Towards Causal Consistency in Read-Heavy Cloud-Native Systems - Replication Package

This repository contains the source code and instructions necessary for replicating the validation and verification of the prototype developed for my Master's thesis (Towards Causal Consistency in Read-Heavy Cloud-Native Systems), ensuring the reproducibility of the research process.

Description

This repository holds a prototype implementation of a cloud-native causally consistent read-heavy system. It represents part of the work developed for my Master's dissertation and aimed to study the feasibility of the proposed reference architecture and identify any impediments and possible improvements in its design.

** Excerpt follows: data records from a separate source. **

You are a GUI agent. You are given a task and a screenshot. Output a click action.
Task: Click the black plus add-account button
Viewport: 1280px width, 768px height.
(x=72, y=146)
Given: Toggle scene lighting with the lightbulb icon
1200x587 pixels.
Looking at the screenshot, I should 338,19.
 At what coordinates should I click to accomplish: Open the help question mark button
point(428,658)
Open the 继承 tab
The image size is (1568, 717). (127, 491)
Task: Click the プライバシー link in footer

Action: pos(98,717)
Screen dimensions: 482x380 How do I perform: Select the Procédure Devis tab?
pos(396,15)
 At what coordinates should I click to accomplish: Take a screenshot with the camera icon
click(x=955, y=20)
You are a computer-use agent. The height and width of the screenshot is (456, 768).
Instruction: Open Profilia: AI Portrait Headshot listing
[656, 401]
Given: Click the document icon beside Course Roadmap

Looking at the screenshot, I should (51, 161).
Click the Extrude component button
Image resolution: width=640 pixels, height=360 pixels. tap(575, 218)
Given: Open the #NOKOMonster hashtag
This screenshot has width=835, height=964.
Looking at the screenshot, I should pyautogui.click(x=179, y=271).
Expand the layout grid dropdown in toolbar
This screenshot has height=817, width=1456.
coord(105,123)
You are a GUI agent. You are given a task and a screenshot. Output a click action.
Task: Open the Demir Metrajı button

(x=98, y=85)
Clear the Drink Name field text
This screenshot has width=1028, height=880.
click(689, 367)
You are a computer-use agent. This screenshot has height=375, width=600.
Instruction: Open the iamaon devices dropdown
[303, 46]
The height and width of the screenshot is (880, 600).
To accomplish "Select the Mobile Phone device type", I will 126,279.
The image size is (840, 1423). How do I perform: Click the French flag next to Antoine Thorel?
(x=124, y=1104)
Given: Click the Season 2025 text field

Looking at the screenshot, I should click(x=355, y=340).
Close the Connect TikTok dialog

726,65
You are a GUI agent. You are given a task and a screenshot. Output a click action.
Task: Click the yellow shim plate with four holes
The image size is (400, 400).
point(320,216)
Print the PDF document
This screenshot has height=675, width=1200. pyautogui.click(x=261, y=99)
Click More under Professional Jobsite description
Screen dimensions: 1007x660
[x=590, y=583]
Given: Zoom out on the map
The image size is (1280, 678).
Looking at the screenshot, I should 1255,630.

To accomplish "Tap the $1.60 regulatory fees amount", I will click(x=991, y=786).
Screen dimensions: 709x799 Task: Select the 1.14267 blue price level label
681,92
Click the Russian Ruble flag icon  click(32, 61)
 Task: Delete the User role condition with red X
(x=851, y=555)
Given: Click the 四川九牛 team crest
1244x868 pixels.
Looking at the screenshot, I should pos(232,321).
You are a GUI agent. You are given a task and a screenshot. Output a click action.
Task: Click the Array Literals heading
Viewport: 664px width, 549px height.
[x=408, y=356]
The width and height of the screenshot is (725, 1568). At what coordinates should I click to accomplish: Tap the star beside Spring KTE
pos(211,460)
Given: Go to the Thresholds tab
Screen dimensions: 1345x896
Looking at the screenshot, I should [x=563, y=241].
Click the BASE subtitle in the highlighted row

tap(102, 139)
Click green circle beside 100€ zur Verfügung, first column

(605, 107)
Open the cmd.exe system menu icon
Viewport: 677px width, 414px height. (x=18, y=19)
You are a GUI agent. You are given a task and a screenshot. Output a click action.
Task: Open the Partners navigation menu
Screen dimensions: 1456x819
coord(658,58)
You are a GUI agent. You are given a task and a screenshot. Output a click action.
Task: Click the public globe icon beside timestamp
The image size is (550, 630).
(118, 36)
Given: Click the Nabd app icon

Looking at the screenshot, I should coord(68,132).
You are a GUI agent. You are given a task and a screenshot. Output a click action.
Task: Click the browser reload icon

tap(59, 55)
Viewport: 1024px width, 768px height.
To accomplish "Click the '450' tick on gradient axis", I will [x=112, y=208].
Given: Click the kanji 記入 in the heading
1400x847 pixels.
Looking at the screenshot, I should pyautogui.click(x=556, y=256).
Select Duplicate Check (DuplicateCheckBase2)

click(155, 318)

This repository also holds a version of the system where clients issue requests directly to the underlying storage service, serving as a baseline for comparison with the causally consistent prototype. Finally, it contains the necessary scripts to test the prototype in AWS, the scripts used for the evaluation, and the plots and tables that resulted from our analysis. Finally, it comprises a short experiment demonstrating how the system can be easily audited through its logs.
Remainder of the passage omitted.